• What you have to do: Write out the items verbatim, beginning at the line that contains "The height and" and stopping after the final item, with both ends included. Leave the pictures out of the output.

[Rows of pointing data]
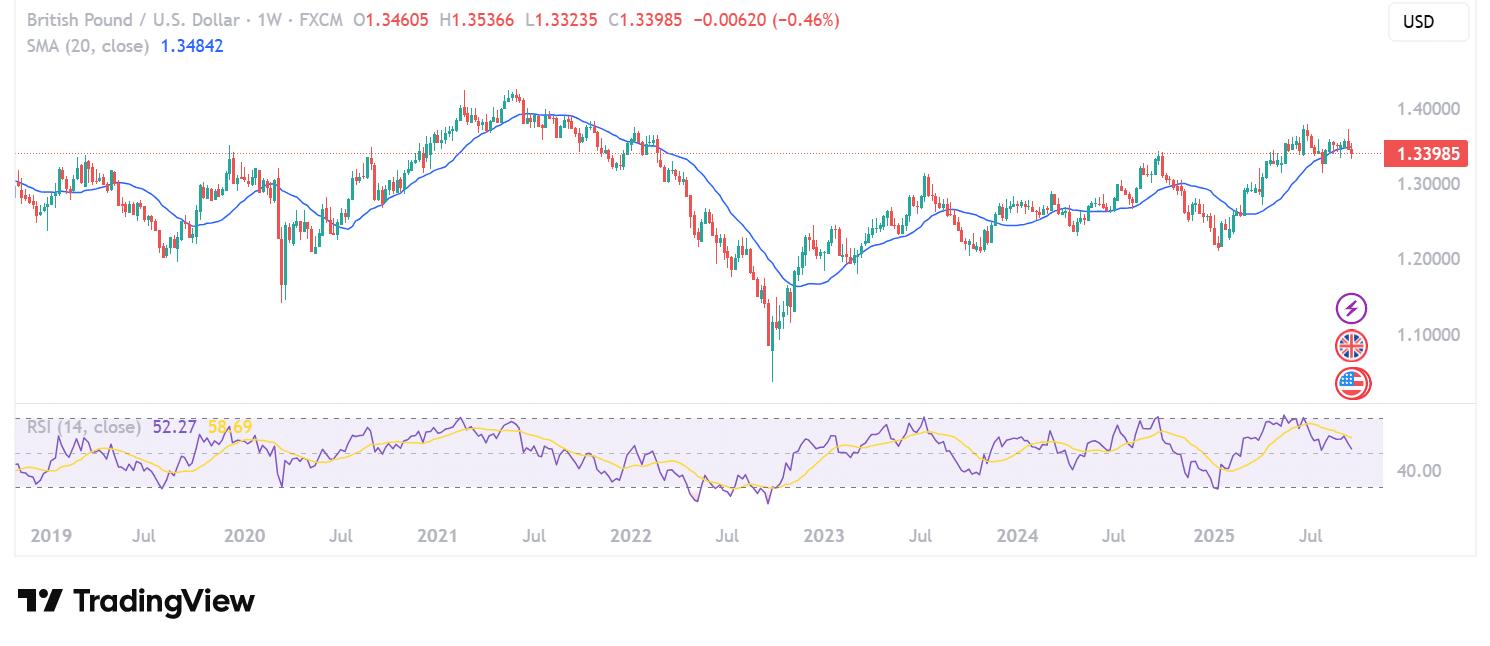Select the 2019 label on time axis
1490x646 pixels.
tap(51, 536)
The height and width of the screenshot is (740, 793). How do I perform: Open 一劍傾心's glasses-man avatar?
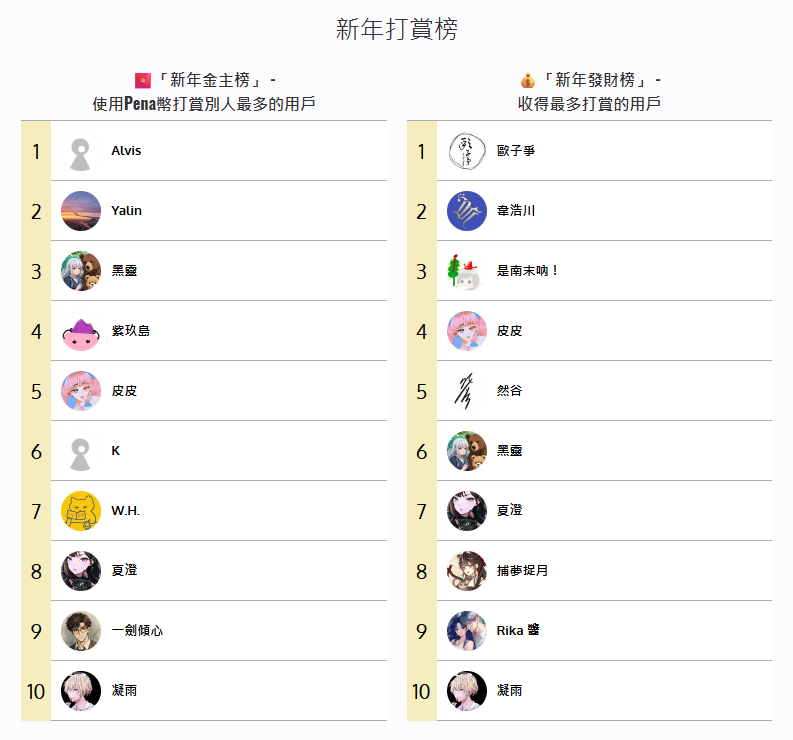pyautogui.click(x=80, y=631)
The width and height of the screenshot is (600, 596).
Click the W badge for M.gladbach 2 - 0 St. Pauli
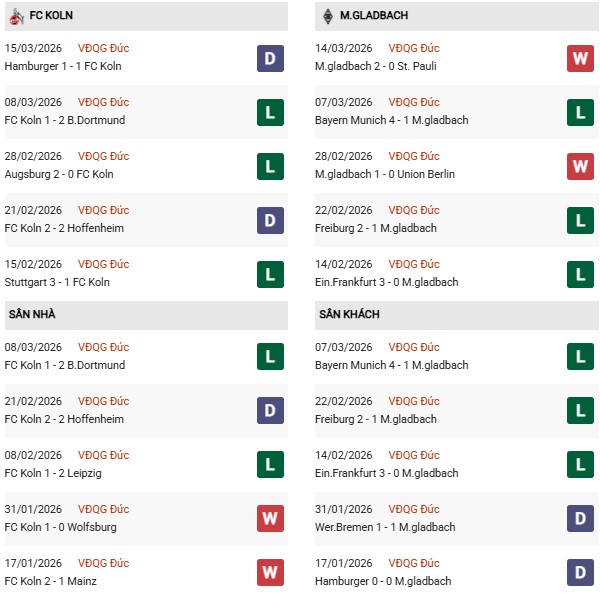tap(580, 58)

• Task result:
The height and width of the screenshot is (740, 793). How do I perform: Open 一劍傾心's glasses-man avatar?
pyautogui.click(x=80, y=631)
The width and height of the screenshot is (600, 596).
Click the W badge for M.gladbach 2 - 0 St. Pauli
tap(580, 58)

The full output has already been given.